MAX

Los barracones nunca estaban en completo silencio, incluso en mitad de la noche. A su alrededor, Max oía los quejidos de los somieres, toses incesantes que parecían ladridos y voces en susurros de conversaciones lejanas.

Estaba acostado en su litera, tan quieto como podía y haciéndose el dormido. Sin embargo, ¡qué lejos de eso estaba! No podía dejar de pensar en la chica, aunque no quería que los demás lo supiesen. Así que mejor hacerse el dormido y evitar preguntas de los que le tenían siempre vigilado.

Sería más fácil si pudiese estar solo. Si pudiese estar solo de verdad alguna vez.

Pero había elegido esta vida y no había opción alguna de estar solo. Tenía que robarle algunos momentos a la calma de la noche para esconderse de las miradas ajenas.

Unos ojos azules claros lo miraban desde sus recuerdos. Ojalá nunca los hubiese visto. Pero, por otra parte, se moría por verlos otra vez. Pronto.

Ella le traería problemas. La prueba era que aquí estaba, despierto tirado en su cama. Solo habían intercambiado unas cuantas palabras, una sonrisa, unos minutos en el club, y ya se sentía inquieto y torturado.

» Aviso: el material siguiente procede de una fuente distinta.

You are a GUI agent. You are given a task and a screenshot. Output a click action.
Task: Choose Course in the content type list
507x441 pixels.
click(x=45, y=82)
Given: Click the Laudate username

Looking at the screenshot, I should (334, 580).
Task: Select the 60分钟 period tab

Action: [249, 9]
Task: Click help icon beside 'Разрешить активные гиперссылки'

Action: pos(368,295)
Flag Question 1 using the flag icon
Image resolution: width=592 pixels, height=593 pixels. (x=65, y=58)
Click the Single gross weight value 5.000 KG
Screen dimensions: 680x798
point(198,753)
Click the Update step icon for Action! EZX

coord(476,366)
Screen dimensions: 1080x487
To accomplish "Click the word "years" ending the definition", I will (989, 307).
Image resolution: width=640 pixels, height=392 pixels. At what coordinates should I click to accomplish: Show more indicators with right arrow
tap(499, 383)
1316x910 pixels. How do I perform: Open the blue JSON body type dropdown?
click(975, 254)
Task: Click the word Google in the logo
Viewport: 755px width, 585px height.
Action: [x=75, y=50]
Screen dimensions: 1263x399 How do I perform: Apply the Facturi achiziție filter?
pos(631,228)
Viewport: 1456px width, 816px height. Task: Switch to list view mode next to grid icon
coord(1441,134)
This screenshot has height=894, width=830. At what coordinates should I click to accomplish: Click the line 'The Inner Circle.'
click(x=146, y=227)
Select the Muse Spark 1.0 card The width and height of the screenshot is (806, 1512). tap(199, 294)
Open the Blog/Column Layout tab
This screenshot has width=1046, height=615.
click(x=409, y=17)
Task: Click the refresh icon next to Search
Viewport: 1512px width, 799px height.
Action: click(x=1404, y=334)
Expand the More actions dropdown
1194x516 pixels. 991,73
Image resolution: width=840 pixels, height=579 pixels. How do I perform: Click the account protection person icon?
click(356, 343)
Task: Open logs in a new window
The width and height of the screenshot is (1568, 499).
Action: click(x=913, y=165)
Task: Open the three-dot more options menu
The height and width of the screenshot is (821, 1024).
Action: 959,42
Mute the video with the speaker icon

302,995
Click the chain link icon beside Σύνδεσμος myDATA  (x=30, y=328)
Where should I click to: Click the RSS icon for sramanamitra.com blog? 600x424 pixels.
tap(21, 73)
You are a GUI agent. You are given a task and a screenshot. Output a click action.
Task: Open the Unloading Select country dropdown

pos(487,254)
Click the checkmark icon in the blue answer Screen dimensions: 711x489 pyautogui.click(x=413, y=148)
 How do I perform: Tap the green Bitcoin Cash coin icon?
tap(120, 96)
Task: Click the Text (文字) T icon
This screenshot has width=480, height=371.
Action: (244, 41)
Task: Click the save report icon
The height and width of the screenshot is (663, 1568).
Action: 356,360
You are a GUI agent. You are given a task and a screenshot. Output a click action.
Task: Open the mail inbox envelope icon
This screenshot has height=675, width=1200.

Recordó los últimos momentos, cuando la siguió por el club, cuando la había observado y había escuchado los flirteos de sus amigos. Se había percatado de su miedo, de su mirada asustada, de cómo le temblaba la voz y perdía la convicción.

Ella no era tan fuerte como aparentaba.

Se preocupó por ella, pese a que estaba a salvo de momento, con toda probabilidad en su casa, con su familia y dormida en su cama.

Ajena al tormento que había desatado en él.